Directions for this task:
Extend the opinion piece below on the Florida school shooting and the "thoughts and prayers" response, picking up right after its final sentence.
··· Excerpted text
Actions speak louder than words.
Seventeen school students and their teachers have been shot dead.
But it’s okay, because the President, politicians, and government policymakers are sending out their ‘thoughts and prayers’.
Extending his “prayers and condolences to the families of the victims”, Trump tweeted on Wednesday afternoon that “no child, teacher or anyone else should ever feel unsafe in an American school,” in a response which was echoed by numerous politicians in the hours following the most recent, horrific school shooting in Florida.
But thoughts and prayers don’t prevent school shootings. Sending condolences in the face of a society drenched in gun culture rings out more like a sick joke, and is all the more disrespectful when the person expressing those sentiments does nothing to prevent gun violence in America. And it’s not new.
The half-assed, meaningless responses pouring out from those in power are all part of the routine which has become sickeningly familiar following mass shootings in this country.
This time, a former student arrived at the Marjory Stoneman Douglas High School in Florida just before the school day ended and opened fire on students and teachers with a semi-automatic weapon. Three people were killed outside the school building, and the rest were gunned down inside, as the other pupils hid in classrooms, calling and texting their parents with messages filled with fear and love.
— Chabeli Herrera (@ChabeliH) February 15, 2018
The scourge of school shooting after school shooting which plagues the United States continues, with this attack marking the 18th school shooting of 2018. And it’s only mid-February.
And, the aftermath of the Florida shooting is playing out exactly the same way as all the others. The news has broken, the footage of kids fleeing the school has been looping on television screens for 24 hours. Details have begun to emerge about the shooter, their life, mental state and how they came into possession of the weapon they used to take innocent lives. And now, the inevitable barrage of ‘thoughts and prayers’ have flooded in, soon to be followed by arguments about gun laws and mental health and how one or the other is to blame for the tragedy.
The media coverage will subside after a few days. Parents will bury their children, and those affected will start their new lives grappling with unimaginable grief, shock, and pain. The country will move on – until the next news story flickers onto our screens. And there will, absolutely, be a next time. Even though Trump says that no student should feel unsafe in their school, the reality is, they absolutely should, because schools are exceptionally dangerous places to be right now.
Since 2013, there have been 291 reported school shootings in America, which averages to about one a week.
And, unsurprisingly, not one of those 291 shootings was prevented by ‘thoughts and prayers’.
······
··· Given material
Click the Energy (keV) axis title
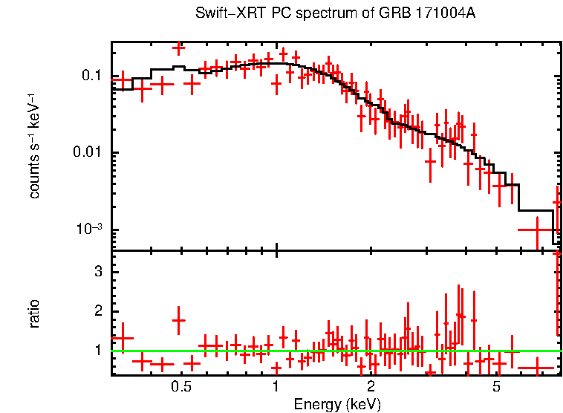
······
Exercise result:
Every single murdered child, teenager, and teacher killed during one of these completely preventable massacres apparently died for nothing, because nothing has been done in the aftermath of their senseless deaths to prevent history from repeating itself.
We’ll mourn those who’ve lost their lives in Florida and feel for their families and loved ones, and those in power will continue to say they care, while simultaneously refusing to address the issue.
Student who survived school shooting: “We need to dig out of this hole… there is something seriously wrong here. And some of our policymakers… need to look in the mirror and take some action because… without action, ideas stay ideas and children die.” https://t.co/Y42waHsOlN pic.twitter.com/sdV9P7yXSn
— CNN (@CNN) February 15, 2018
Just look at Trump’s failure to mention the word ‘gun’ a single time in his press conference after the shooting. This ignorant move mirrors his words after the sickening Las Vegas shooting in October, which claimed the lives of 59 people, after which, he asserted it was “the wrong time to talk about gun control“.
When is it the right time to talk about it, then? How high does the death toll have to rise? How young do the victims of gun violence have to be before people stop touting ‘thoughts and prayers for all affected’ and actually get up and act to stop anyone from ever having to bury a loved one who was killed in a mass shooting again?
Words do nothing. Prayers won’t fix this. Condolences don’t mean a goddamn thing when the people sending them to the families of shooting victims accept donations and funding from the NRA, and continuously vote to prevent gun control laws from passing.
Actions save lives. Just a simple glance outside of the US proves it.
In August of 1987, there was a mass shooting in Hungerford in the UK, where 16 people were massacred by a gunman wielding two semi-automatic rifles. A year later, the UK made it illegal to possess and purchase the powerful weapon.
Then, in March 1996, a man used handguns to shoot and kill 16 five year-old children and their teacher in the heartbreakingly devastating Dunblane massacre, Britains deadliest mass shooting. Then-Prime Minister Tony Blair campaigned for a ban to be placed on the private ownership and possession of handguns, which was met with widespread public support and passed within a year.
In the same year, a lone gunman opened fire at Port Arthur, in Australia, killing 35 people with two semi-automatic rifles in the deadliest mass shooting the country had ever seen. Immediately after, Australia banned pump-action shotguns and assault rifles in a mandatory buy-back. It cost the government $350 million dollars, but there hasn’t been a mass shooting in the country since.
In both the UK and Australia, gun violence is extremely low and mass shootings are essentially non-existent.
I’m not saying the US needs to mimic those two countries. To be honest, I don’t even think it’s a remote possibility. With the power of the NRA and second amendment protections, banning firearms seems unlikely, and with the sheer number of guns in the US – estimates sit at 310 million – a buy-back scheme would be basically impossible. Add to this that the UK and Australia don’t have the intense and passionate culture of guns and the right to bear arms that America holds so close to its national heart, and the differences in the three countries gets even wider.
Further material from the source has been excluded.